Whatever answer she had been expecting, it wasn't that. There was a subtle warning in Tauram's voice, but Esmera paid it no heed. She was here with him, and he was her only link to the world that belonged to them both.
She couldn't have kept her question back even if she wanted to. "Why is that?"
Because Esmera knew what Tauram's smile looked like, how his narrow eyes crinkled until they were a mere glimmer, how his lips parted, she knew this smile was forced. Even worse, there was a direct warning within it and his next words. "I think we've gone off-topic."
On the contrary, Esmera thought. This was all crucial information to contextualise everything that had led to her standing beside the fire in Tauram's study while he sat across from her.
As determined as she was to find out all she could about Milatanur, she also knew when to back off.
If Tauram didn't want to talk about whatever had gotten him kicked out of Milatanur, Esmera wouldn't push him.

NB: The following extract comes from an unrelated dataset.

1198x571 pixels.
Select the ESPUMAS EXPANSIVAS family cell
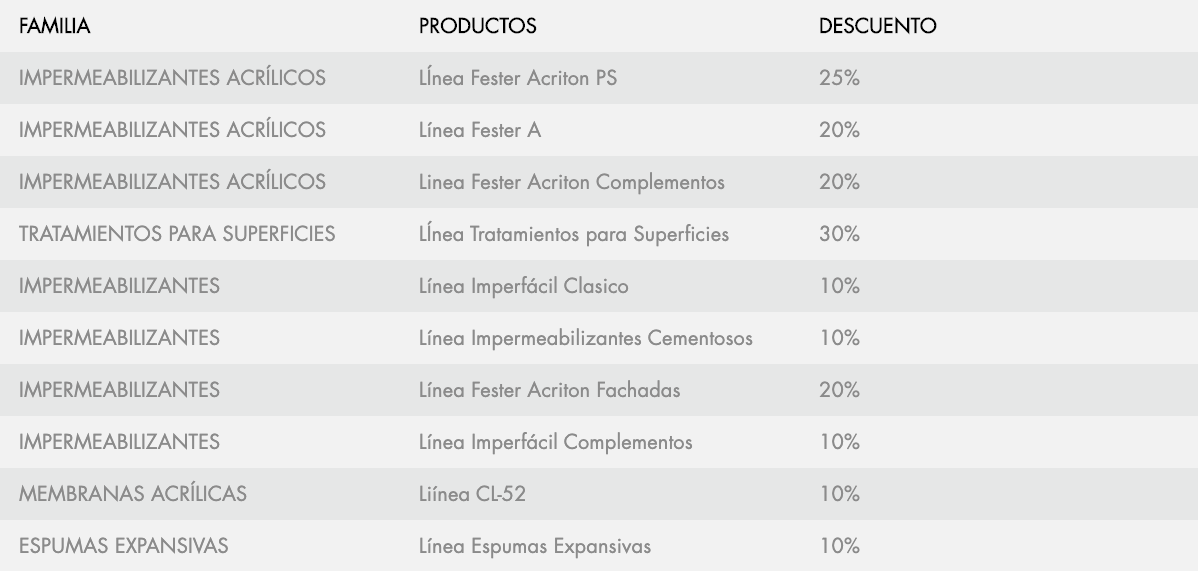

She still had many questions in need of answers, and annoying him on his one touchy point wasn't a smart way to go about that.
Esmera veered back into what she hoped was safe territory. "How does the lark connect to any of this?"
There it was again, that smile that left Esmera feeling uncertain whether she was in on Tauram's joke or the joke itself.
"The little bird keeps bringing you gifts to convince you to accept his proposal."
A wave of sickening anxiety passed through Esmera. A proposal could only mean one thing.
"He's asking me to marry him?" The words sounded completely ludicrous being spoken aloud, but in Esmera's mind, they made sense. A bird wanting to marry her wouldn't be the strangest thing that had happened that day. For all she knew, he was a man in disguise, maybe even the king who would've made her a Queen had she grown up a Finnaz in Milatanur.
Tauram's mouth turned as soft as the chuckle that escaped it. "No, he's asking if you'll accept and claim him as your familiar."